However, Lee said her heart sank when Min-joo began forgetting her Korean grammar and stopped calling home.
Still, she did not want to leave her husband behind to join her daughter, because she had witnessed in her own neighborhood how often the loneliness of “goose” fathers led to broken marriages.
“Our family was losing its bonds, becoming just a shell,” she said.
In June, they brought Min-joo home, and they plan to enroll her in one of the international boarding schools in Jeju, often Romanized as Cheju.
“There is an expressed desire in Korea to seek the benefits of a ‘Western’ or ‘American’ approach to precollegiate education,” said Ted Hill, headmaster of the Chadwick School, whose Songdo campus has been deluged with applicants to fill the 30 percent of slots reserved for Koreans.
Other students will be recruited from expatriate families in South Korea and China.
English proficiency and a diploma from a top US university are important status markers in South Korea. The country sends more nonimmigrant students — 113,519 in the fiscal year that ended on Sept. 30 last year — to the US than any other country except China, according to the US Office of Immigration Statistics.
In a 2008 survey by South Korea’s National Statistical Office, 48.3 percent of South Korean parents said they wanted to send their children abroad to “develop global perspectives,” avoid the rigid domestic school system or learn English.
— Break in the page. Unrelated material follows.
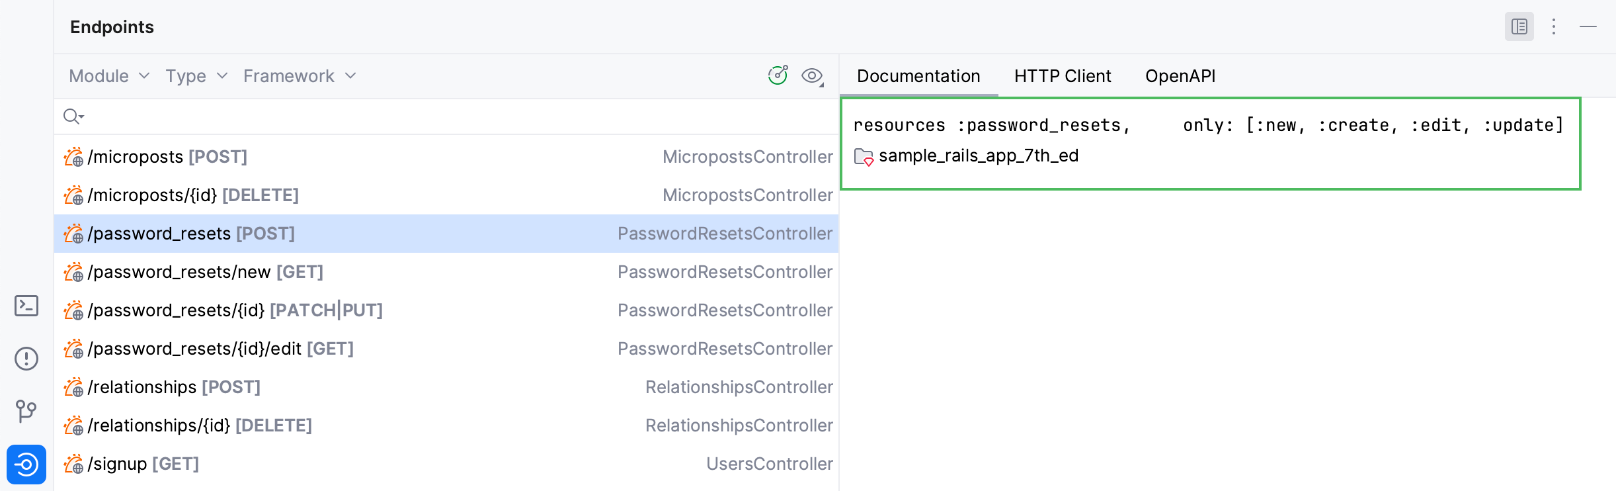This screenshot has width=1616, height=491.
Task: Switch to the HTTP Client tab
Action: [x=1062, y=76]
More than 12 percent wanted it for their children as early as elementary school.
Critics say that the Jeju schools — with annual tuitions of US$17,000 to US$25,800 and their English-language curriculum, aside from the Korean-language and history classes for Korean students — will create “schools for the rich.”
However, Kwon Do-yeop, a vice minister of land, transport and maritime affairs whose department oversees the project, said it could save South Korea US$500 million annually in what is now being spent to educate children overseas.
Jimmy Hong, a graduate of Middlesex University in London and now a marketing official at LG Electronics in Seoul, said that when he returned in 2008, he enrolled in a business master’s degree program at Yonsei University in Seoul to help compensate for his lack of local school connections.
“I feared I might be ostracized for studying abroad,” he said.